* **WORK INSTRUCTION**: Filter the records below and copy every line containing the word "Viewport".

* **INFORMATION SUPPLIED**:
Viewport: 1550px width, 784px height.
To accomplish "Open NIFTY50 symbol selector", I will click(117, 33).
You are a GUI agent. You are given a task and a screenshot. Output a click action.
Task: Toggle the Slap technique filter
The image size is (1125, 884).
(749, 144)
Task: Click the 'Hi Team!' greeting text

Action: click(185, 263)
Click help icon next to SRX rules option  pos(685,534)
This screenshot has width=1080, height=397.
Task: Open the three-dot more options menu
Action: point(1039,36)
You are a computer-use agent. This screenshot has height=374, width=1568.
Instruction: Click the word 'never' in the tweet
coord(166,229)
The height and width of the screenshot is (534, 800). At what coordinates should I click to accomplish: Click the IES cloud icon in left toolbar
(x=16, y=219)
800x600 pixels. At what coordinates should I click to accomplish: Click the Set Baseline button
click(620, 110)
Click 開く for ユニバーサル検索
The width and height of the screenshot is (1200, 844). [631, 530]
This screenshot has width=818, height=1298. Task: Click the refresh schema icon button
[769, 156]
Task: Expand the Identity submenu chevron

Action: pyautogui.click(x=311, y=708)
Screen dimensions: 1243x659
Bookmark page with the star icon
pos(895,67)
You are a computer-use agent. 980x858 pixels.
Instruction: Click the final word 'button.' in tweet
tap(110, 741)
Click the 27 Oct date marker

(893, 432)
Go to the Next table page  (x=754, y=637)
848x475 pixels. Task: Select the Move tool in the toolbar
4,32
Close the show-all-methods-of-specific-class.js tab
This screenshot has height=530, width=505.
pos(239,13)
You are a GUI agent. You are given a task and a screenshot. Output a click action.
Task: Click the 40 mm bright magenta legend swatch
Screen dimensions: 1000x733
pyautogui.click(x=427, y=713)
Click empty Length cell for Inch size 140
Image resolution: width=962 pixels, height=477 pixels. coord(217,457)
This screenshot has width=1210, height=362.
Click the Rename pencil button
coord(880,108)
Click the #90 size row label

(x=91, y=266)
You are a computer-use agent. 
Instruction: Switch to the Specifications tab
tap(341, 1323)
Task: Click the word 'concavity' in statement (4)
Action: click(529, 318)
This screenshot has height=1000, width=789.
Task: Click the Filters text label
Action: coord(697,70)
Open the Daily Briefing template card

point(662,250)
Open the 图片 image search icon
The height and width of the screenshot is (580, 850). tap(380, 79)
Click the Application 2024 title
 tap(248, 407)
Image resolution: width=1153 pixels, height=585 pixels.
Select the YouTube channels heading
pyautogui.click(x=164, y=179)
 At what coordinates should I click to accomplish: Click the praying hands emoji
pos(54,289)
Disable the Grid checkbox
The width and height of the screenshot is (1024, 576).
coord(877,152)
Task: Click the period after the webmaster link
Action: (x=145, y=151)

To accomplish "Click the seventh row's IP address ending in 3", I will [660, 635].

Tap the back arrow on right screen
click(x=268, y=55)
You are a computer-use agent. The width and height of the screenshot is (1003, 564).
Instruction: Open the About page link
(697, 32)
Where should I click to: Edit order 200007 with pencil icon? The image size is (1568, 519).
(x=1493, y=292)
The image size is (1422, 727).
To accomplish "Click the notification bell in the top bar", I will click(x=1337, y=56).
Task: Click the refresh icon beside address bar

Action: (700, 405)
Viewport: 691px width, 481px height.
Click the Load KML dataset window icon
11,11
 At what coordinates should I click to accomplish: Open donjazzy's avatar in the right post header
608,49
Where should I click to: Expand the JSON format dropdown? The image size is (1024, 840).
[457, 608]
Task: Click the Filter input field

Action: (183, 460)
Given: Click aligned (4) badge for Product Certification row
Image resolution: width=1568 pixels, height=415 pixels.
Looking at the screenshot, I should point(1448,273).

* **REPLY**:
Viewport: 1550px width, 784px height.
Viewport: 691px width, 481px height.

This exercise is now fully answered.